I have the following data:
Invoice NoStockCode Description Quantity CustomerID Country
536365 85123A WHITE HANGING HEART T-LIGHT HOLDER 6 17850 United Kingdom
536365 71053 WHITE METAL LANTERN 6 17850 United Kingdom
536365 84406B CREAM CUPID HEARTS COAT HANGER 8 17850 United Kingdom
I am trying to do a groupby so i have the following operation:
df.groupby(['InvoiceNo','CustomerID','Country'])['NoStockCode','Description','Quantity'].apply(list)
I want to get the output
|Invoice |CustomerID |Country |NoStockCode |Description |Quantity
|536365| |17850 |United Kingdom |85123A, 71053, 84406B |WHITE HANGING HEART T-LIGHT HOLDER, WHITE METAL LANTERN, CREAM CUPID HEARTS COAT HANGER |6, 6, 8
Instead I get:
|Invoice |CustomerID |Country |0
|536365| |17850 |United Kingdom |['NoStockCode','Description','Quantity']

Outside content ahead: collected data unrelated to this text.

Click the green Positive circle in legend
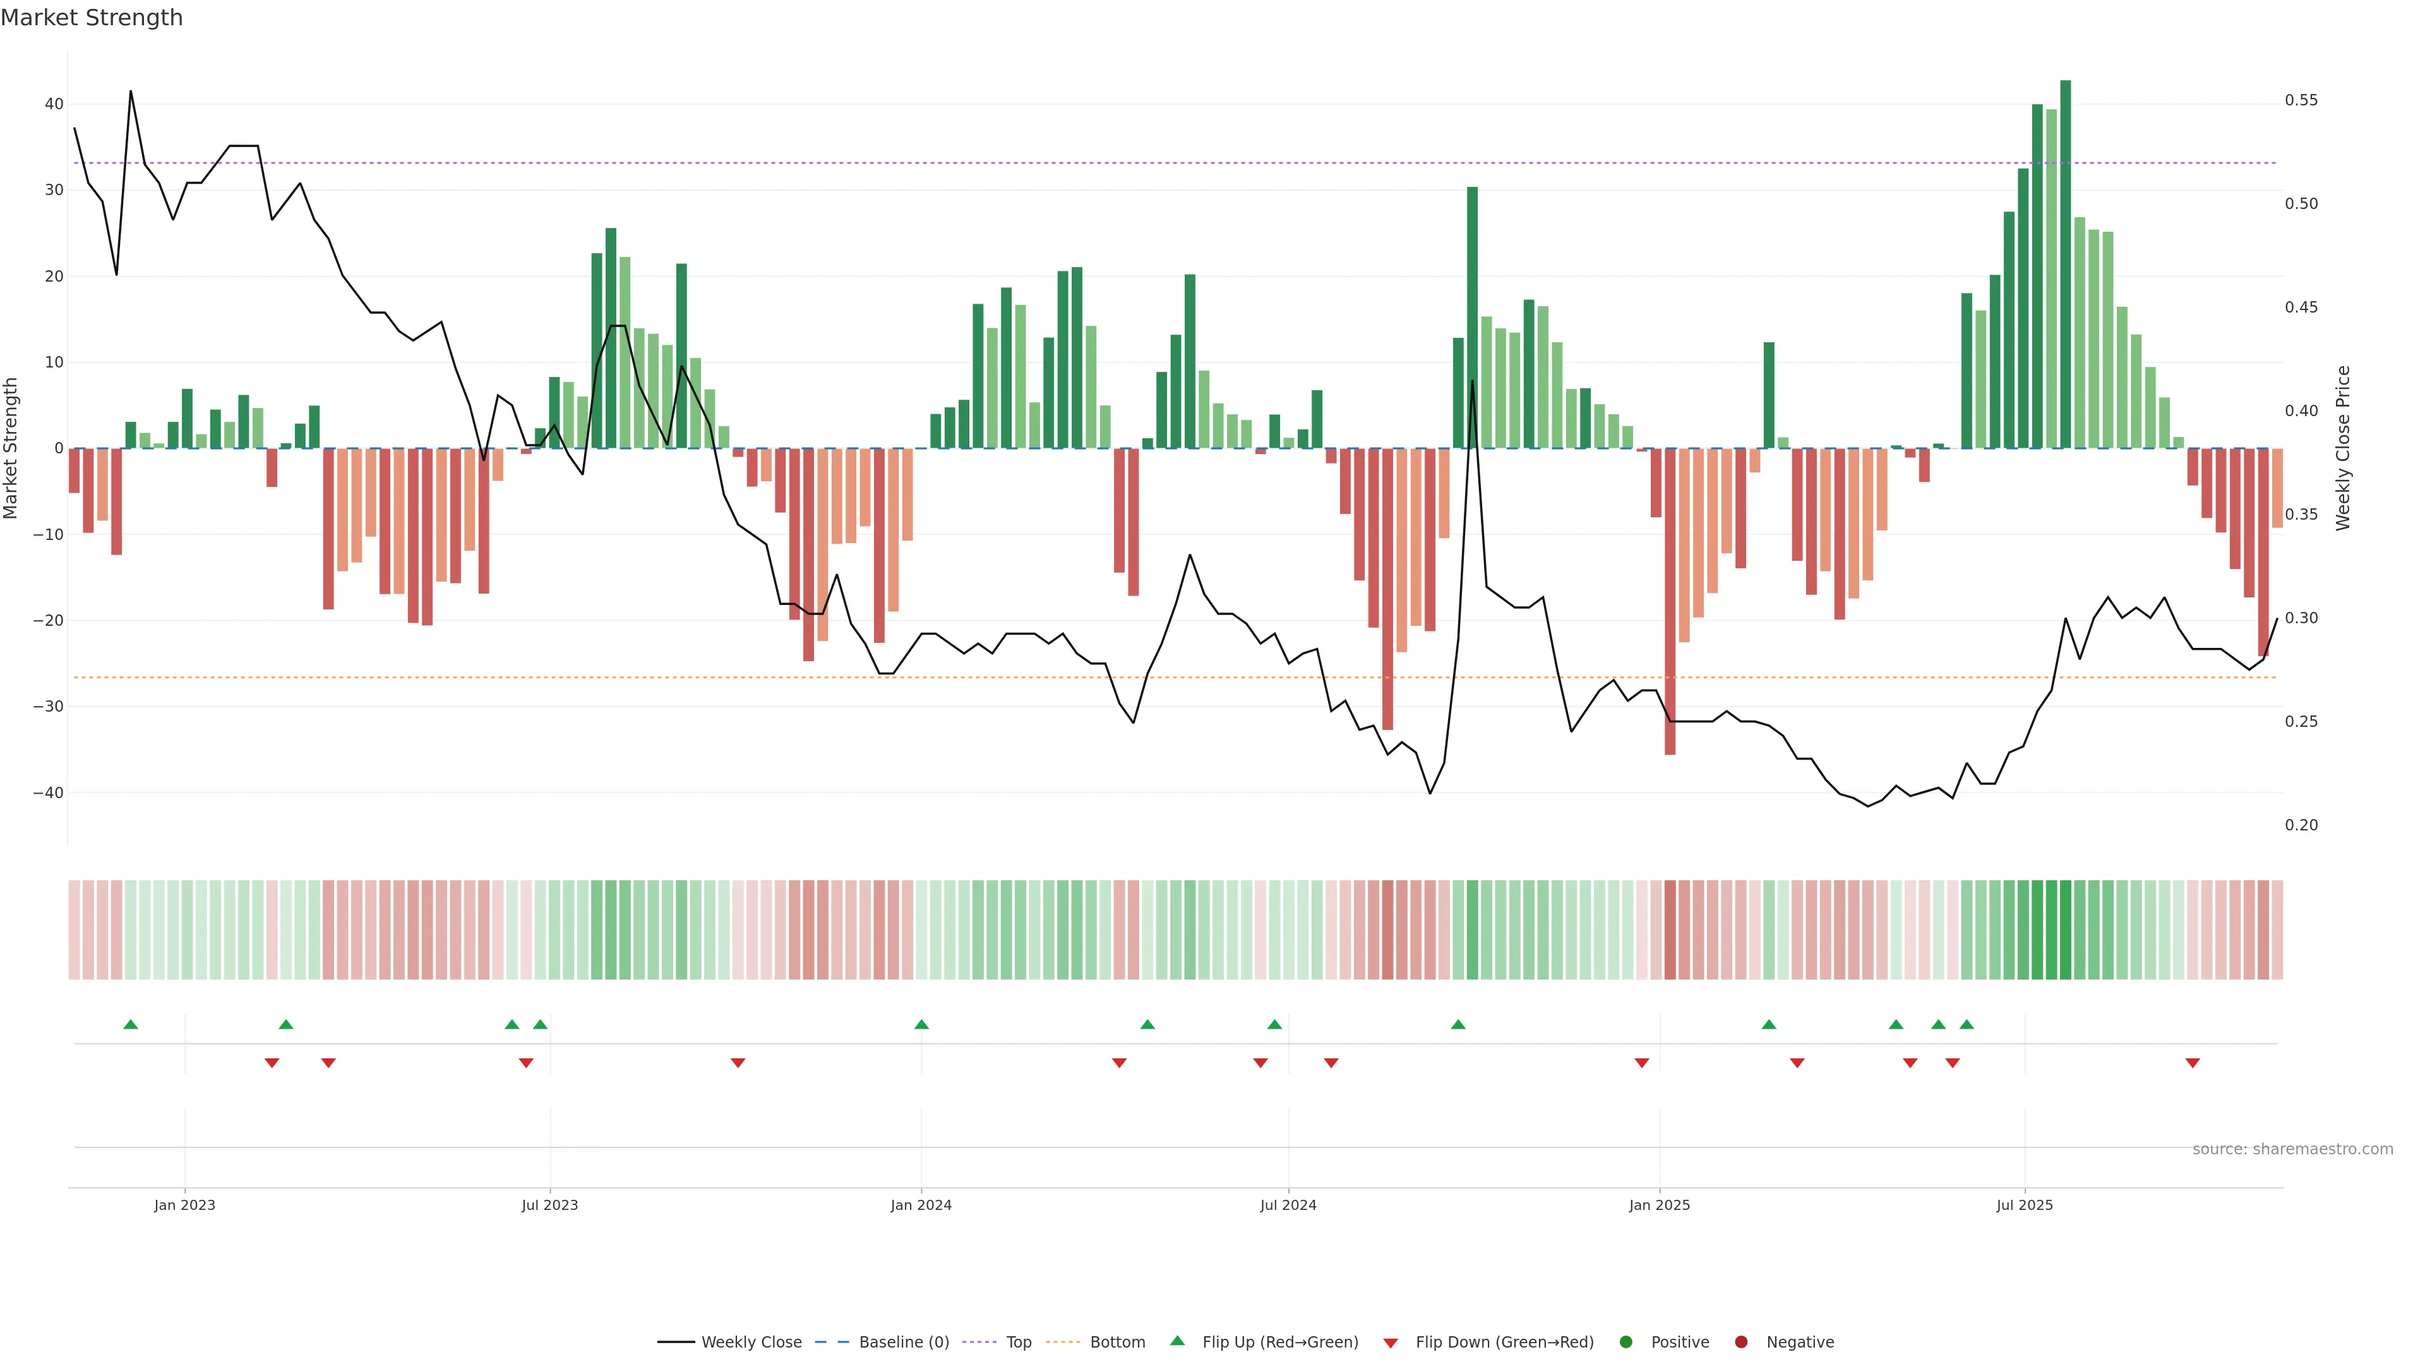This screenshot has width=2425, height=1364. coord(1626,1342)
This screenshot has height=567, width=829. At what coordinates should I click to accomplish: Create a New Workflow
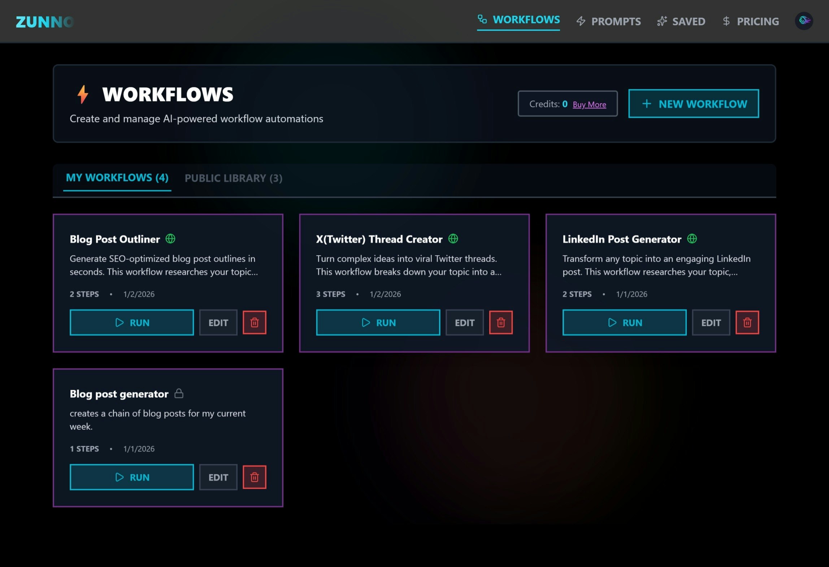tap(693, 104)
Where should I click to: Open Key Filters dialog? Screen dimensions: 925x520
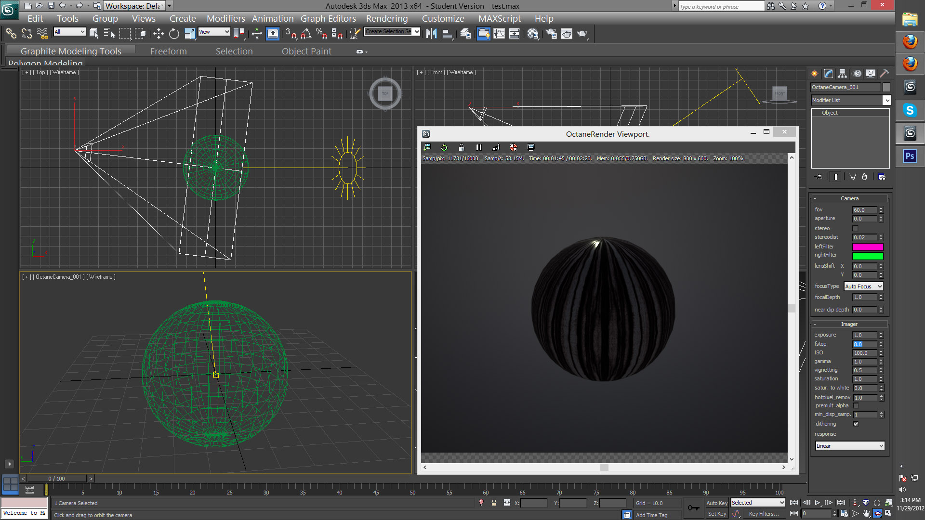click(x=763, y=514)
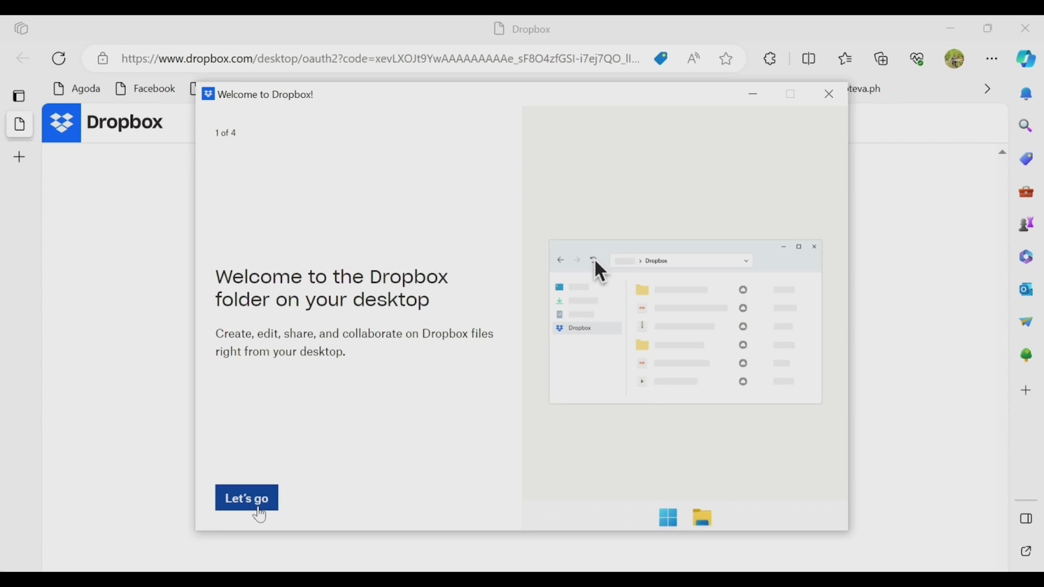Open Collections in the toolbar

coord(880,58)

I have tried agg and other methods, but I haven't been able to get all of the columns to join as a list. I don't need to use the list function, but in the end I want the different columns to be lists.
I can't reproduce your code right now, but I think that:
print (df.groupby(['InvoiceNo','CustomerID','Country'],
as_index=False)['NoStockCode','Description','Quantity']
.agg(lambda x: list(x)))
would give you the expected output